E mentre mio nonno scendeva lentamente verso un mondo buio in cui nessuno di noi riusciva ad accendere una luce, io mi chiedevo come dare un senso a questo groviglio in cui stavamo vivendo tutti quanti. Perché la demenza non è solo affare del malato, è una malattia di sistema, che avvolge tutti i membri coinvolti nella cura e li trascina lontani dal resto del mondo che la demenza non ce l’ha.

Ti senti solo anche in mezzo alla gente

La solitudine è una costante nella vita del caregiver. Se chiediamo a un familiare che si occupa di una persona con demenza di quali aiuti avrebbe maggior bisogno, le risposte più frequenti sono più informazioni e una rete di supporto a cui appoggiarsi per alleviare il carico.

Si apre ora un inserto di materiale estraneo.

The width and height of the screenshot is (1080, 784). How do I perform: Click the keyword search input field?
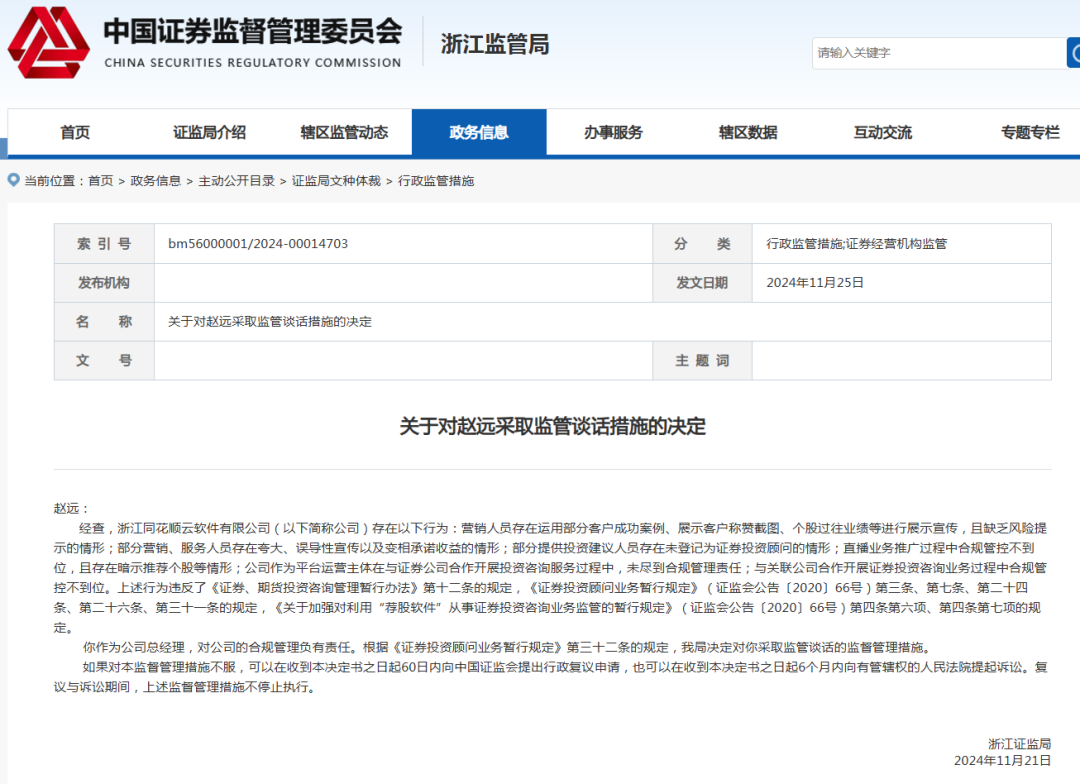click(938, 52)
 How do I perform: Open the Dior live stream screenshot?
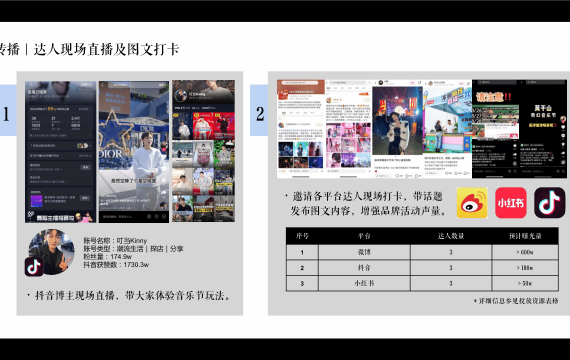[x=134, y=152]
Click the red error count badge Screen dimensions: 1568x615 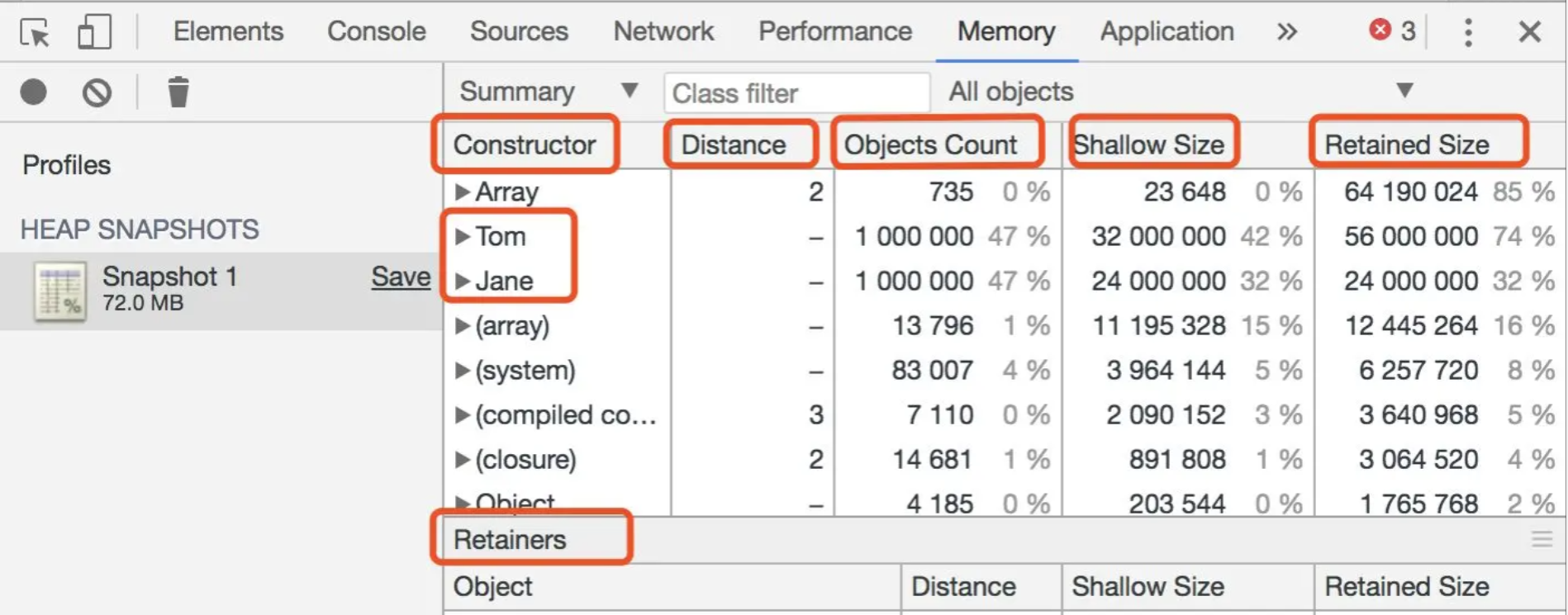(x=1393, y=31)
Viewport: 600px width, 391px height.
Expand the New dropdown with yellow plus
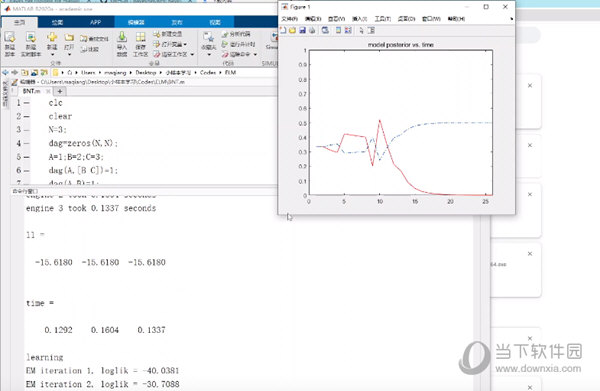click(52, 55)
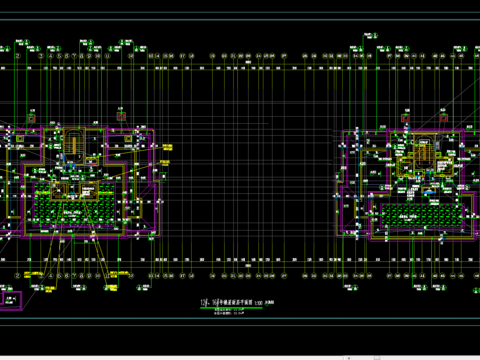
Task: Select the upper yellow callout label right of left plan
Action: [167, 147]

Perché se è vero che la rete dei servizi socio-sanitari è migliorata negli anni, ancora oggi la maggior parte delle famiglie si trova sola con la diagnosi, con poche informazioni su cosa stanno affrontando e ancora meno risorse su come farvi fronte.

È la conseguenza di un drammatico incrocio tra l’esponenziale crescita del numero di demenze e la poco lungimirante programmazione delle risorse socio-sanitarie ospedaliere e territoriali da destinare a questa fetta della popolazione. Una pericolosa combinazione che i familiari, le associazioni e gli stessi operatori che lavorano nel settore denunciano da tempo, ahimè ancora per lo più inascoltati, salvo casi particolarmente virtuosi sparsi qui e lì lungo lo Stivale.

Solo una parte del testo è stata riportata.